=== Provided data ===
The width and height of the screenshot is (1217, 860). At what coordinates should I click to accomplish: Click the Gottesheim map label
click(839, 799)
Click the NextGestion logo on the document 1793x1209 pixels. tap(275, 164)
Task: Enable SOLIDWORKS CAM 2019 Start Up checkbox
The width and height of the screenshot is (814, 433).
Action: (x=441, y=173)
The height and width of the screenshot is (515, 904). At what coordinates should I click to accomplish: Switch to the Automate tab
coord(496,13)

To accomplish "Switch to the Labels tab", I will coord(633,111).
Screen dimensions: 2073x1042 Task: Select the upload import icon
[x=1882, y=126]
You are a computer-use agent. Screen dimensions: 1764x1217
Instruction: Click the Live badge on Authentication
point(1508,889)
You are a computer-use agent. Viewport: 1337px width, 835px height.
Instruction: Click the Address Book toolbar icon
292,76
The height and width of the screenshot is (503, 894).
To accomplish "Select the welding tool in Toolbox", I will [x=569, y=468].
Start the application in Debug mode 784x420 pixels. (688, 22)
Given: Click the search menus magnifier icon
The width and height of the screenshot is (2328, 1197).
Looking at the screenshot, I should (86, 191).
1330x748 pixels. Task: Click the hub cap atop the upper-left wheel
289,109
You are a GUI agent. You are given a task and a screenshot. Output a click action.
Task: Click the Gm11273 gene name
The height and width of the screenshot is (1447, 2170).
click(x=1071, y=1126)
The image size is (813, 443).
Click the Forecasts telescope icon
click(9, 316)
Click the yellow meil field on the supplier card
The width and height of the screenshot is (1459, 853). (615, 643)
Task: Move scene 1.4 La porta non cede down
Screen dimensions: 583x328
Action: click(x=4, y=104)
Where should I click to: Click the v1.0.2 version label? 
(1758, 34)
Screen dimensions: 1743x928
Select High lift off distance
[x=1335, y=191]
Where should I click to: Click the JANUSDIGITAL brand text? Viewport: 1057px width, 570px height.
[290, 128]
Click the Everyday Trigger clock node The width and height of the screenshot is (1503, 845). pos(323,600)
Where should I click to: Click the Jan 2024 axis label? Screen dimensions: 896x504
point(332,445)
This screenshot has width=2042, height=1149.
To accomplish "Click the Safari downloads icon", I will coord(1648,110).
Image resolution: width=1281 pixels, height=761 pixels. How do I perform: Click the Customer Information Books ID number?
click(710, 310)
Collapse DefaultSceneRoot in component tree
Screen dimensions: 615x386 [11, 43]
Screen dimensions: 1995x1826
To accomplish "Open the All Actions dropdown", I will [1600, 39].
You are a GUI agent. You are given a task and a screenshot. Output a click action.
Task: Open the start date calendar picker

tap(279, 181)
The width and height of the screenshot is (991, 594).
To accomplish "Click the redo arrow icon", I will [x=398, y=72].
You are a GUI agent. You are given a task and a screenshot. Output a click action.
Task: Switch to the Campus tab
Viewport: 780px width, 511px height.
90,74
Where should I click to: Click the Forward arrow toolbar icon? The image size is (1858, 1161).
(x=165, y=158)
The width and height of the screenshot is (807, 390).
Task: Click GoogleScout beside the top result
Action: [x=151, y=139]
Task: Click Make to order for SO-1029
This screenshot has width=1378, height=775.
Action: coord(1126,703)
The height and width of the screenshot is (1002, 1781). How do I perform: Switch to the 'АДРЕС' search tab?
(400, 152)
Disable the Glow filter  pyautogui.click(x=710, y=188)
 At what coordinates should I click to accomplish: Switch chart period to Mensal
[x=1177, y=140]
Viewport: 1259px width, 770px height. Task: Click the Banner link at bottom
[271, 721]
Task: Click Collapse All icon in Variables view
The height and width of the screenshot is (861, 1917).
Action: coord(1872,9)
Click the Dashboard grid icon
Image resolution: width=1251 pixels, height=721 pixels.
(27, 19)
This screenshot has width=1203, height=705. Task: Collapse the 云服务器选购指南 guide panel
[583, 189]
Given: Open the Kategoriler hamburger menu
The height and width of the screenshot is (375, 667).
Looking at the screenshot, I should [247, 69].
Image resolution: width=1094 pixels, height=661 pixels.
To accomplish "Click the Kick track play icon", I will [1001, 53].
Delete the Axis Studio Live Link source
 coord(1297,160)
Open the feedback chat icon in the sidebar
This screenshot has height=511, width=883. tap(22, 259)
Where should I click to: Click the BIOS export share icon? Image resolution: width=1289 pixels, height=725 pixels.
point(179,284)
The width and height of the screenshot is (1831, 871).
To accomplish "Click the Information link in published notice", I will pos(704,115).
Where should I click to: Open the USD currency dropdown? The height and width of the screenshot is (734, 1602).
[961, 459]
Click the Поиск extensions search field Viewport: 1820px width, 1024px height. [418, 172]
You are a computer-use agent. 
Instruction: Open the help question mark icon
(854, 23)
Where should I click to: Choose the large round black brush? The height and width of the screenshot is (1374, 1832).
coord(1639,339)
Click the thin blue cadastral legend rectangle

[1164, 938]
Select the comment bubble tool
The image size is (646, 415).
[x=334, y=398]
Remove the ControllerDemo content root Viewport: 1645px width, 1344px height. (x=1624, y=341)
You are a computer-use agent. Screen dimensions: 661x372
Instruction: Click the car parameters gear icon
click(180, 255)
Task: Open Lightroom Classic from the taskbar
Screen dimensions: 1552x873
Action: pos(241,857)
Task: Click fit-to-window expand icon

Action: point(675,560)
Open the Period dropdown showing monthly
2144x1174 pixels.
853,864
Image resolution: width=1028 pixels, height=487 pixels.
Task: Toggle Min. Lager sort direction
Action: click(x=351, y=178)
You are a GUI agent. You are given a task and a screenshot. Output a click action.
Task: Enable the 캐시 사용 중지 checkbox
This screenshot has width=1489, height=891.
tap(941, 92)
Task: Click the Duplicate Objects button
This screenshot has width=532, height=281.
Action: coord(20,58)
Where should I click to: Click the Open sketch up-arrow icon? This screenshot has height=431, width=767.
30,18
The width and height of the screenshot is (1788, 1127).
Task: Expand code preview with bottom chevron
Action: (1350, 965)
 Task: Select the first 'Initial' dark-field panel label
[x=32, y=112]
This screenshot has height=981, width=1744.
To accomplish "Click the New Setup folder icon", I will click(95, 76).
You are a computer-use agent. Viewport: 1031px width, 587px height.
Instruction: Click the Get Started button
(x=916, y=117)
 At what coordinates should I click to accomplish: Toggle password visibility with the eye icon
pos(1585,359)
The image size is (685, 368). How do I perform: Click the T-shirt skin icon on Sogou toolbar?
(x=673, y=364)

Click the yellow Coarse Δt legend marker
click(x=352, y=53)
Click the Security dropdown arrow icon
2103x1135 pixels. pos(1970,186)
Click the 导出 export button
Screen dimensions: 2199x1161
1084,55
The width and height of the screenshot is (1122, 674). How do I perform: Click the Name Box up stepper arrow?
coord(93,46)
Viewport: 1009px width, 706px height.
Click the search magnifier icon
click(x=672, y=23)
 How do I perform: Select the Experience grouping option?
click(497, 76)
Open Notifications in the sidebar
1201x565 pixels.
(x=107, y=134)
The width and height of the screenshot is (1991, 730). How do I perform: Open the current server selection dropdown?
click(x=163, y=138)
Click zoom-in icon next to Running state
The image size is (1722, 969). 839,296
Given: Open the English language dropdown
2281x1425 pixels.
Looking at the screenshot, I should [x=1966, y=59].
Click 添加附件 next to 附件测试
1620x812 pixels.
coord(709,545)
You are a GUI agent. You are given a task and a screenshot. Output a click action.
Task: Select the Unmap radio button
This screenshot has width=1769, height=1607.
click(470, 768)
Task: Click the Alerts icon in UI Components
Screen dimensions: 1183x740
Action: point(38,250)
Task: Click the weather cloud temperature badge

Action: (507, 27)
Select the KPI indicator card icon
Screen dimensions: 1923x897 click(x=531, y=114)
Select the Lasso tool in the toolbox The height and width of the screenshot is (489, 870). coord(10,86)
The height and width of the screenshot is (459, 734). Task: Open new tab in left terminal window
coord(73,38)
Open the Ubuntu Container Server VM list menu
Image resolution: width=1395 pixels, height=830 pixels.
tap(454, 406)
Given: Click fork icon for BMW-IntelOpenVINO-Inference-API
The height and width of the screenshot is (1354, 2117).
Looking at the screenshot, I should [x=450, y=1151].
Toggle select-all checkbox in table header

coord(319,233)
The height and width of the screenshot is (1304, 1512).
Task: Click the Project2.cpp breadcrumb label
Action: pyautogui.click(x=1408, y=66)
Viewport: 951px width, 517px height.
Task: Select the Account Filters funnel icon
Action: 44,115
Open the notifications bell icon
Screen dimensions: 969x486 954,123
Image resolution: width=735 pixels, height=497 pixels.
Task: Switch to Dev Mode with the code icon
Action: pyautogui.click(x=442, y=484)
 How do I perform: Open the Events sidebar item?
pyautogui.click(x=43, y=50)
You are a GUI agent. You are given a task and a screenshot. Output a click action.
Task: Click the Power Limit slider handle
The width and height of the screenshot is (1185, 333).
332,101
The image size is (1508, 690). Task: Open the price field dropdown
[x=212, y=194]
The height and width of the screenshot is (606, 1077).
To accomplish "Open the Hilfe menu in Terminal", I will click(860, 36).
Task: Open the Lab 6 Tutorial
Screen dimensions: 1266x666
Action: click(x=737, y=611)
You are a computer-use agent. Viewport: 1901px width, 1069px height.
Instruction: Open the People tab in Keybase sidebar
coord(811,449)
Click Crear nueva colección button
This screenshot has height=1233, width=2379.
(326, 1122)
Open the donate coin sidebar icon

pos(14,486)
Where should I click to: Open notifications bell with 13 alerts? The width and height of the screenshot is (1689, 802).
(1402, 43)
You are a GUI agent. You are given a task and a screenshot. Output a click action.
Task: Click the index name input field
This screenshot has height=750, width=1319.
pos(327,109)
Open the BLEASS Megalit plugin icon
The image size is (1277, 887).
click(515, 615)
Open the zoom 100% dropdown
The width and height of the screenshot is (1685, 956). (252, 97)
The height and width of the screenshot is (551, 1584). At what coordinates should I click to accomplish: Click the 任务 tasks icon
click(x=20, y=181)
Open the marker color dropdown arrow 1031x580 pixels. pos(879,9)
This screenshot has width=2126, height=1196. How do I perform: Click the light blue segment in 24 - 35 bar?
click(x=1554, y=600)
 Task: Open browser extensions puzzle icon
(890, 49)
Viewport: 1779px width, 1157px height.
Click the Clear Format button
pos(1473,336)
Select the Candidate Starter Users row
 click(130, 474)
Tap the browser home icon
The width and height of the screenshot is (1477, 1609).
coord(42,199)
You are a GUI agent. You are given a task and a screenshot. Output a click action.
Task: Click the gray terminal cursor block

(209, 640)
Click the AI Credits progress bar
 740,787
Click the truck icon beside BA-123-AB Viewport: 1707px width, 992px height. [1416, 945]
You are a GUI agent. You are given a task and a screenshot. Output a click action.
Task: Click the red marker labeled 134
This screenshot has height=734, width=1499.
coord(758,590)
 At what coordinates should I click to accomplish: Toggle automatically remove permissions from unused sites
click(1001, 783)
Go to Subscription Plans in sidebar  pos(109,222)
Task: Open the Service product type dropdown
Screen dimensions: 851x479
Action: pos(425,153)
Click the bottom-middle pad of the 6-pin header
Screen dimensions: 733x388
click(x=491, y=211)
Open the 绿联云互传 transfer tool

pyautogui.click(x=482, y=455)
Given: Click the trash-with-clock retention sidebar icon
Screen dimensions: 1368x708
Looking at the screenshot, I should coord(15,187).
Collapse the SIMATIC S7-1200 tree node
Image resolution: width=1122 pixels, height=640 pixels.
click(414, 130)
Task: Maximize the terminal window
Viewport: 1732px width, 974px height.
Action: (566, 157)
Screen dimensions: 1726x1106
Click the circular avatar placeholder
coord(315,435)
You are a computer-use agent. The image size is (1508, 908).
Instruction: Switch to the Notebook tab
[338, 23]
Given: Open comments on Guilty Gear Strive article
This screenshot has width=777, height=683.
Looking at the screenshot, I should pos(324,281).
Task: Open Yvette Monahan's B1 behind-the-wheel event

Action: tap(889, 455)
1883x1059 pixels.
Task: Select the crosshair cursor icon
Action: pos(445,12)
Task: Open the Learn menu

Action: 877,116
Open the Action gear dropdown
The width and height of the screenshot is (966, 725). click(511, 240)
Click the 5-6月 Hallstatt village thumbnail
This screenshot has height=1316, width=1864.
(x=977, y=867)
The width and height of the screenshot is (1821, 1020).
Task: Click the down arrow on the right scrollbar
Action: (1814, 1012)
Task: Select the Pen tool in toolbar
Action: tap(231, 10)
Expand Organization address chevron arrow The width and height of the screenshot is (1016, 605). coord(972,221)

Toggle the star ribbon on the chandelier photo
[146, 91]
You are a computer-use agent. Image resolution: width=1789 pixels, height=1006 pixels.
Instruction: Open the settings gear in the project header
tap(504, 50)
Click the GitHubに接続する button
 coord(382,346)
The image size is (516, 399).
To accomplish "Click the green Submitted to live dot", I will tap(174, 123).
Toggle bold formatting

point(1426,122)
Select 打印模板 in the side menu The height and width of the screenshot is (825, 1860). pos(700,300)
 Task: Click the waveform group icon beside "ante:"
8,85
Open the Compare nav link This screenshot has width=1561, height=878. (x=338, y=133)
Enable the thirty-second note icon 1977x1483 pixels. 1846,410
===
● The task
Go line by line through the data, copying each one that contains the word "clock".

● Written reply
Click the Everyday Trigger clock node The width and height of the screenshot is (1503, 845). pos(323,600)
Given: Click the trash-with-clock retention sidebar icon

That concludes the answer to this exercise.